Elliptical, Meandering, Jumping... Yep, Jumping

45 Chapters on the Elliptical Machine

This novel is teeming with ellipses, you know – the good ol' dot-dot-dot? Characters are forever trailing off, lost in their thoughts, unable to express what they really want to say. Marlow is constantly leaving things out, hinting at things, and not explaining things very clearly. Jim is even more prone to pauses and omissions. Just look at the scene where he finally tells Marlow what went down on the Patna:

"She was going down, down, head first under me..."

[...]

"I had jumped..." He checked himself, averted his gaze... "It seems," he added. (9.24-6)

It's the Big Moment. The Big Reveal. But Jim can barely get the words out. Maybe they're too painful, or maybe the memory is too vague, too uncertain. Whatever the case, we are left with an incomplete picture because of those pesky dot-dot-dots. The same thing happens elsewhere in the novel, too. Can you spot any more occurrences?

Jumping Jim

Lord Jim's style asks a lot of us. Not only do we have to make educated guesses about the characters' thoughts, but we also have to navigate a jumbled, meandering narrative that jumps back and forth in time faster than you can fire up the flux capacitor.

Our intrepid narrator Marlow longwindedly wanders through different time periods, events and stories with a stamina that defies understanding. With the novel's long paragraphs (just look at paragraph 3.7) and endless sentences (check out 5.8), it takes a careful reader to keep track of where and when we are. Things are out of order, and we move from place to place without warnings or signposts. As readers, we can hardly be blamed for feeling a bit out of sorts.
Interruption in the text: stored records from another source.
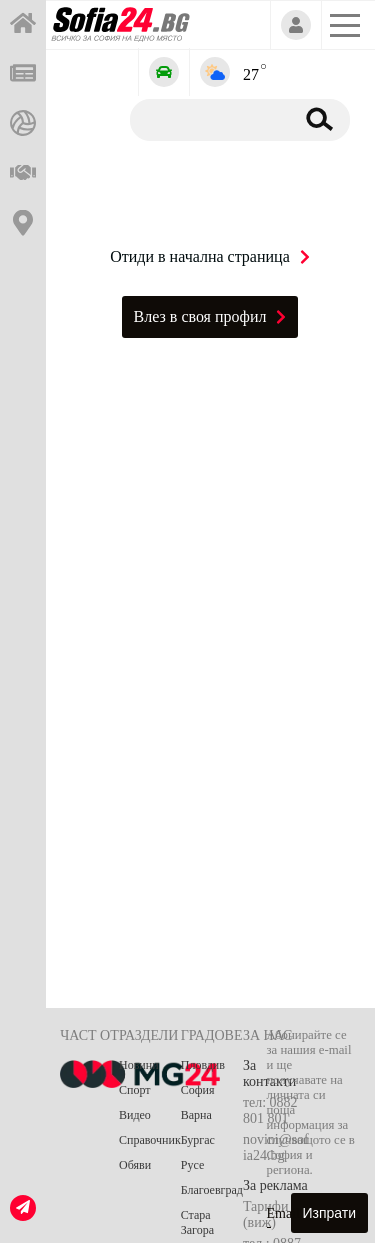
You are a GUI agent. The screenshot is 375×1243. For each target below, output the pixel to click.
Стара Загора (197, 1222)
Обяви (135, 1165)
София (198, 1090)
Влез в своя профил (210, 316)
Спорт (135, 1090)
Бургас (198, 1140)
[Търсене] (208, 119)
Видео (135, 1115)
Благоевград (212, 1190)
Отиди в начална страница (210, 256)
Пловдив (203, 1065)
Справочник (150, 1140)
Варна (196, 1115)
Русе (192, 1165)
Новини (139, 1065)
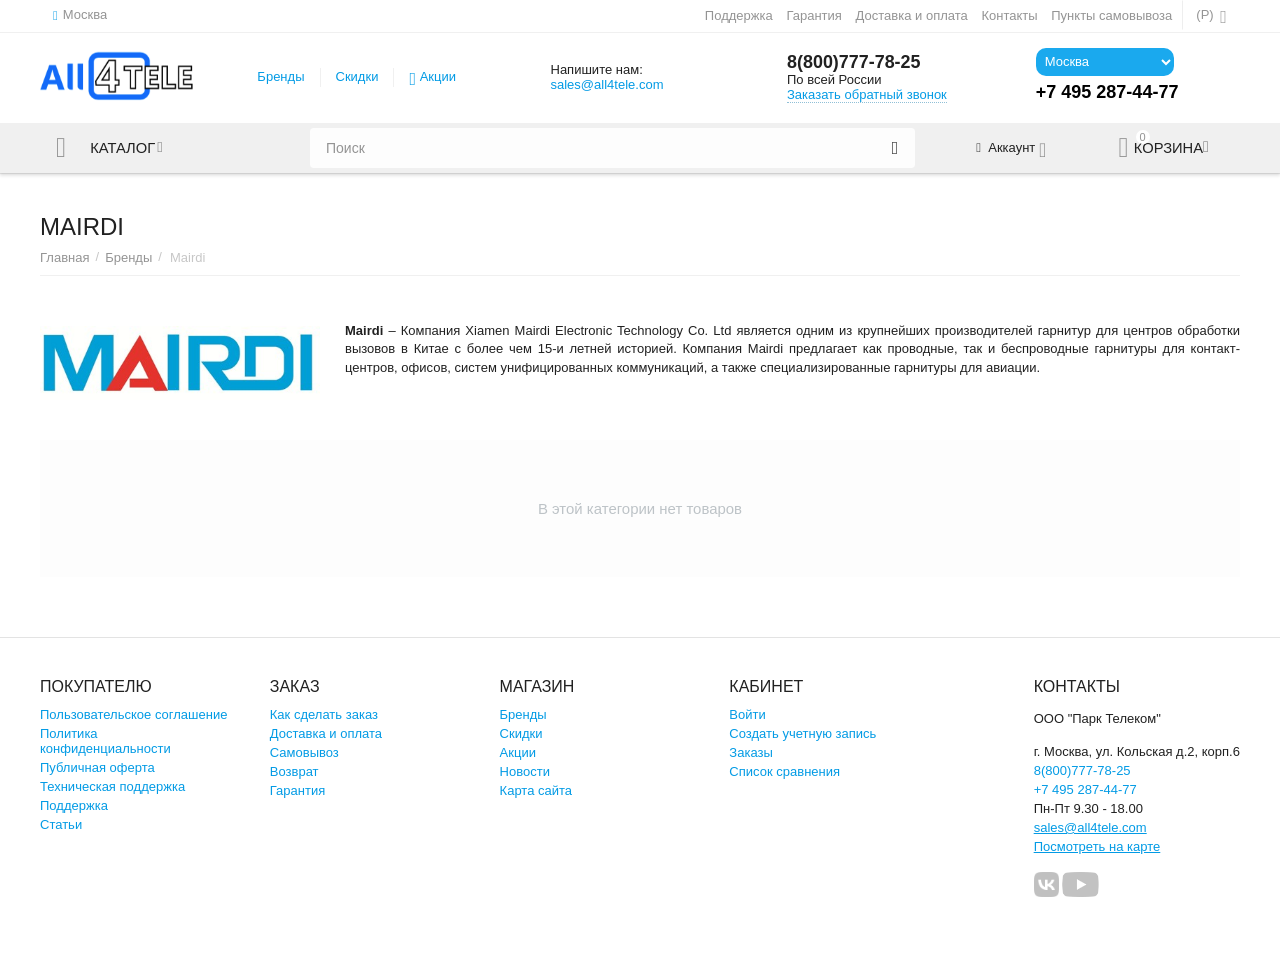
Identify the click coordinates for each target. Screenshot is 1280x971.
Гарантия (814, 15)
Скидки (357, 76)
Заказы (751, 752)
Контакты (1009, 15)
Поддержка (739, 15)
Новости (525, 771)
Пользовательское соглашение (133, 714)
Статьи (61, 824)
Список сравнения (784, 771)
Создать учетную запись (802, 733)
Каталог (123, 148)
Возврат (294, 771)
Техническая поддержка (112, 786)
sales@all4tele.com (606, 84)
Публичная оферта (97, 767)
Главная (65, 257)
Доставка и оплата (912, 15)
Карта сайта (536, 790)
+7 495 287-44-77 (1085, 789)
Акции (438, 76)
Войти (747, 714)
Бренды (280, 76)
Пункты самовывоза (1111, 15)
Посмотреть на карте (1097, 846)
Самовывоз (304, 752)
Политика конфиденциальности (105, 741)
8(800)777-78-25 (854, 63)
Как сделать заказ (324, 714)
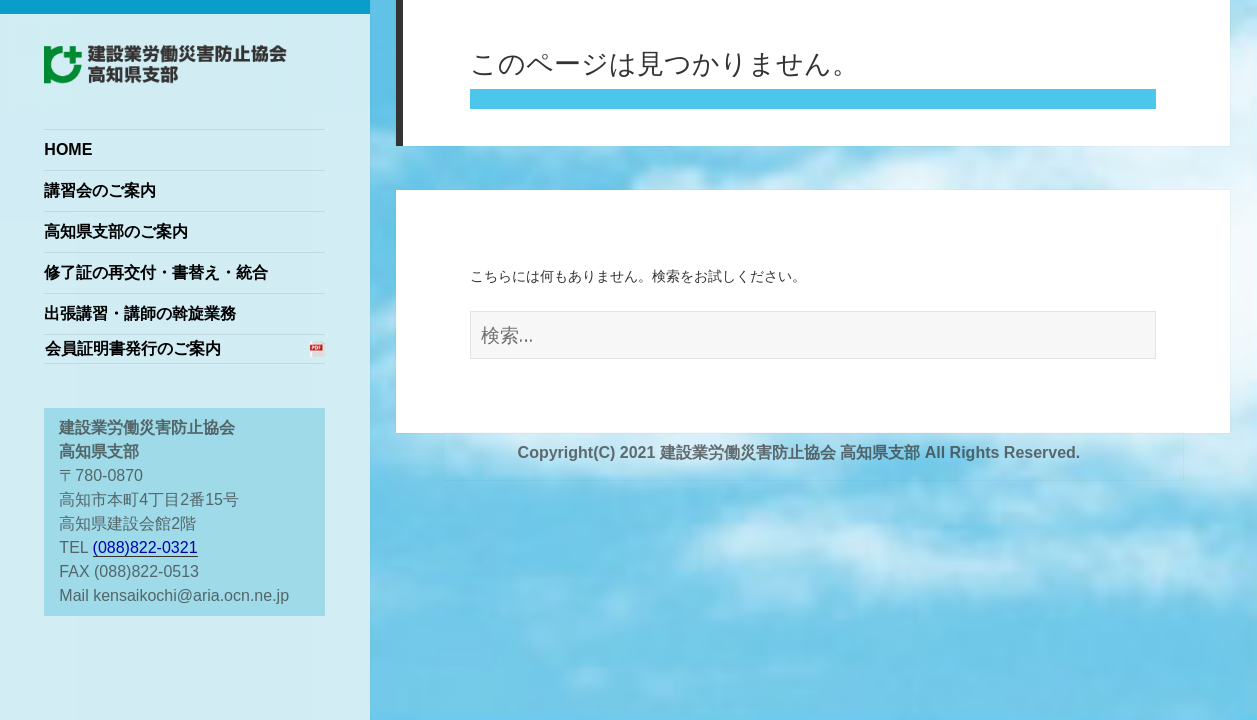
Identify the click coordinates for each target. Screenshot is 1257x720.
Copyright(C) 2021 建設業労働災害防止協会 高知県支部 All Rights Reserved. (799, 452)
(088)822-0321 (145, 547)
But all this jumping around is there for a reason; it reinforces the novel's central conflict: Jim's fateful jump overboard off the Patna. Every time the narrative jumps to a different time and place, and every time the word jump is mentioned, we're reminded why we're here in the first place: because Jim jumped ship. Take a peek at a few moments in which the word occurs in Lord Jim:

The verdict must have been of unmitigated guilt, and [Brierly] took the secret of the evidence with him in that leap into the sea. (6.4)

"Jumped," he corrected me incisively. "Jumped – mind!" (11.14)

Strange, this fatality that would cast the complexion of a flight upon all his acts, of impulsive unreflecting desertion – of a jump into the unknown. (22.3)

"Jump!" he thundered. The three splashes made one splash, a shower flew up, black heads bobbed convulsively and disappeared [...] (33.2)

All right, all right. We get it. Jim jumped once, and now we readers will have to jump over and over and over again in order to understand just what prompted Jim's leap into the sea.